* **Activity**
Format the lines from the one containing "Locate an element" through the last line, both included, as a Markdown table with the columns Row and Line. Skip blank lines and leave the pictures out.

* **Available data**
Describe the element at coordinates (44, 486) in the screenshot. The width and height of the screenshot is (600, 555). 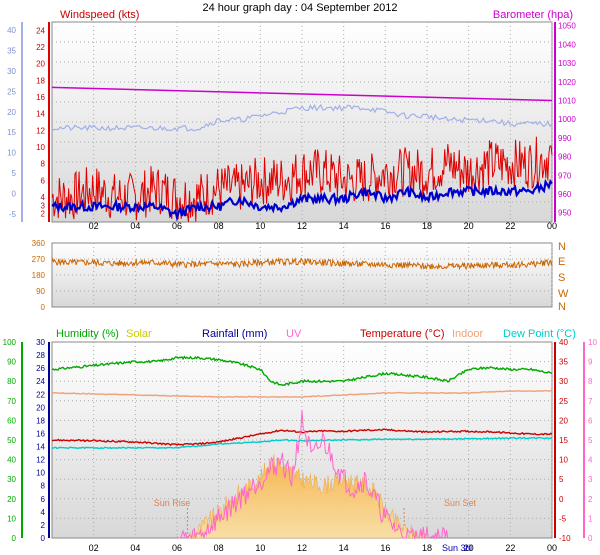
I see `rainfall-tick: 8` at that location.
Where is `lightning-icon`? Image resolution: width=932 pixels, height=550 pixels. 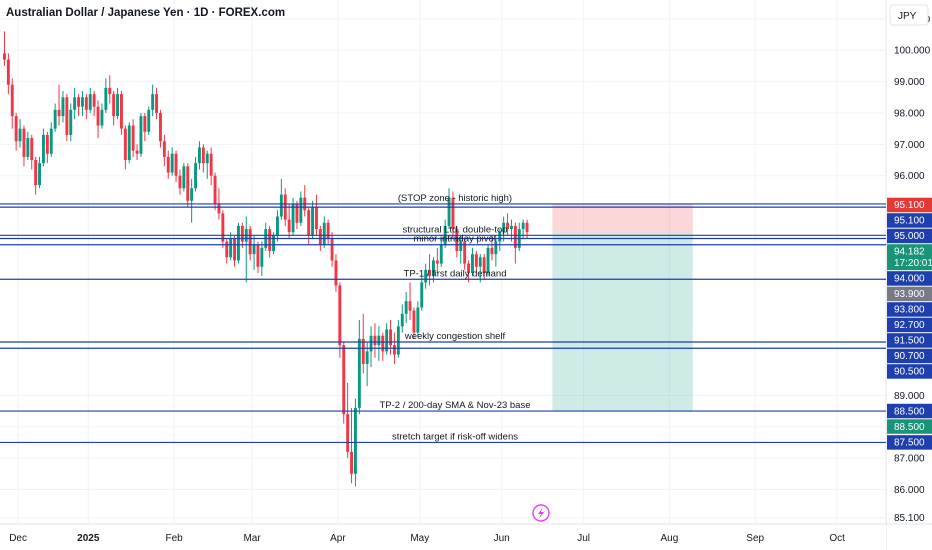 lightning-icon is located at coordinates (541, 513).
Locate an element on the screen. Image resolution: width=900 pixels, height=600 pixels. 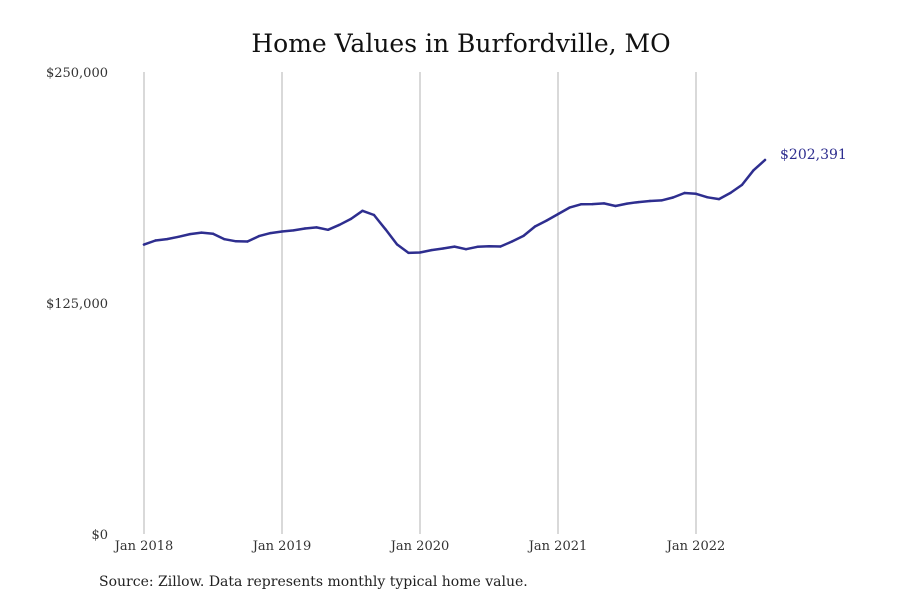
x-tick-label: Jan 2021 is located at coordinates (558, 546).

* **Expected answer**
| Row | Line |
|---|---|
| 1 | Locate an element on the screen. Image resolution: width=900 pixels, height=600 pixels.  |
| 2 | x-tick-label: Jan 2021 is located at coordinates (558, 546). |